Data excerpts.
*** Begin section ***

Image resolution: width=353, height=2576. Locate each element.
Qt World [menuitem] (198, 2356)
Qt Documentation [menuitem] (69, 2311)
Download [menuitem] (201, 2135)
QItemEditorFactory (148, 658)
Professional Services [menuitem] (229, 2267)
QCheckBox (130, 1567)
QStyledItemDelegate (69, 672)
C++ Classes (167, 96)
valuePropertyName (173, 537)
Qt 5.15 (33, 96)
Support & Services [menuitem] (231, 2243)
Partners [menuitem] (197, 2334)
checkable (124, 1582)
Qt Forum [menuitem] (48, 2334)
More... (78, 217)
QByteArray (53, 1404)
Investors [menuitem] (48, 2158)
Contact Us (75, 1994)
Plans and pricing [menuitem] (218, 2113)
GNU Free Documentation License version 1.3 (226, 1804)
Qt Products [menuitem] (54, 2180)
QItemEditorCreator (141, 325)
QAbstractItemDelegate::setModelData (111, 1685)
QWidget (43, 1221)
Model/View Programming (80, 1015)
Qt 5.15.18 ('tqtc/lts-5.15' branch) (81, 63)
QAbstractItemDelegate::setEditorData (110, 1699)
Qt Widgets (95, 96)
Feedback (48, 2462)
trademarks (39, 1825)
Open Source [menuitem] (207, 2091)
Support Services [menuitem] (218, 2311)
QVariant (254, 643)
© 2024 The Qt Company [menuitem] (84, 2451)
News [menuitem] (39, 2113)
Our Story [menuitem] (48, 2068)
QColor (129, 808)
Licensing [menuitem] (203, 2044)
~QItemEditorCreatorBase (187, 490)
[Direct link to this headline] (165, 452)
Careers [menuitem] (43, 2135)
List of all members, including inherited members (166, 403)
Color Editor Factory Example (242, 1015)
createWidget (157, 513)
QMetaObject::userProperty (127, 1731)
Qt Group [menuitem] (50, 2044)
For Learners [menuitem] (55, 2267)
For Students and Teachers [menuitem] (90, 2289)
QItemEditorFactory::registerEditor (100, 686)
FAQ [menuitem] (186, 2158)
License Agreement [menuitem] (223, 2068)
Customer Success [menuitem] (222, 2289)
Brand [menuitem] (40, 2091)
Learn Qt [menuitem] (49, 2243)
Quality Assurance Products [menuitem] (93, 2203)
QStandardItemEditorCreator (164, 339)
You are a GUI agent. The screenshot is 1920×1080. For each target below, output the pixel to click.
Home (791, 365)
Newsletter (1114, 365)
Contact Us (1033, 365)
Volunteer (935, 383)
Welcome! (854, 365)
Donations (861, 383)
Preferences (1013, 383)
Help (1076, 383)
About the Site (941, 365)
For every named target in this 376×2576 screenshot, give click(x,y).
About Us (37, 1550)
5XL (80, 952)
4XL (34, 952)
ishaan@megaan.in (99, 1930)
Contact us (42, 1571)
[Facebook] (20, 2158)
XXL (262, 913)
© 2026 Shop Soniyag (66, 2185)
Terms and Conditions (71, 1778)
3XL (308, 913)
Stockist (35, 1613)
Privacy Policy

*** End section ***

About this task. Repeat verbatim the opening run of entries, ending with the line that contains "QCheckBox (130, 1567)".

Solution.
Image resolution: width=353, height=2576. Locate each element.
Qt World [menuitem] (198, 2356)
Qt Documentation [menuitem] (69, 2311)
Download [menuitem] (201, 2135)
QItemEditorFactory (148, 658)
Professional Services [menuitem] (229, 2267)
QCheckBox (130, 1567)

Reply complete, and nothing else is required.